Selected excerpt:
— START —

Supporting physics teaching with research-based resources

Whiteboards are an indispensable tool that physicists use to work out ideas individually and collaboratively, and to present those ideas, both for public discussion and critique of tentative ideas and for communication of more fully formed ideas. If you walked into a science faculty’s office and did not see a whiteboard, it would feel like something was missing (this is not true in other disciplines). Whiteboarding is also a valuable pedagogical tool for students in physics classrooms. It is an integral part of research-based teaching methods in such as SCALE-UP, Modeling Instruction, and Student-Generated Scientific Inquiry, or can be used as a stand-alone approach without adopting other parts of these methods. In this recommendation, we offer guidance for how to use whiteboarding effectively in your classroom.

Goals of whiteboarding

Whiteboarding allows both practicing physicists and students to:

• Collaboratively or individually work out ideas
• Make ideas public so that peers can learn from them and provide feedback on them

In the physics classroom, whiteboarding also serves an additional function:

• Make student ideas visible to the instructor so that the instructor can understand and provide feedback on them

What is whiteboarding?

— END —

Dataset content:

— START —

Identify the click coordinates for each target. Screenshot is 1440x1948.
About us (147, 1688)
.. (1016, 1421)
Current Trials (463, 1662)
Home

— END —

Instruction:
Could you continue the piece on whiteboarding in physics classrooms, picking up right after its final heading, "What is whiteboarding?"

Exercise answer:
Whiteboarding is a pedagogical approach in which students use whiteboards to work out and share ideas. In teaching methods like Modeling Instruction for high school and university classes, SCALE-UP, or Paradigms in Physics, teachers usually give the students a problem, and the goal of the activity is for the students solve the problem and reach consensus on the correct answer. In teaching methods like Student-Generated Scientific Inquiry or Energy Project, students are more likely to generate their own problems, with the goal of creating their own representations and/or scientific models. In either case, whiteboarding activities usually have two parts:

1. Working out the problem: Students are given (or invent) a challenging conceptual problem to work out on a whiteboard either in small groups or individually. Because the whiteboard is temporary, non-committal, and easy to change, students have the opportunity to test out tentative ideas in a low-stakes environment. The instructor can get a good sense of how students are thinking about the problem by walking around the room and scanning the whiteboards.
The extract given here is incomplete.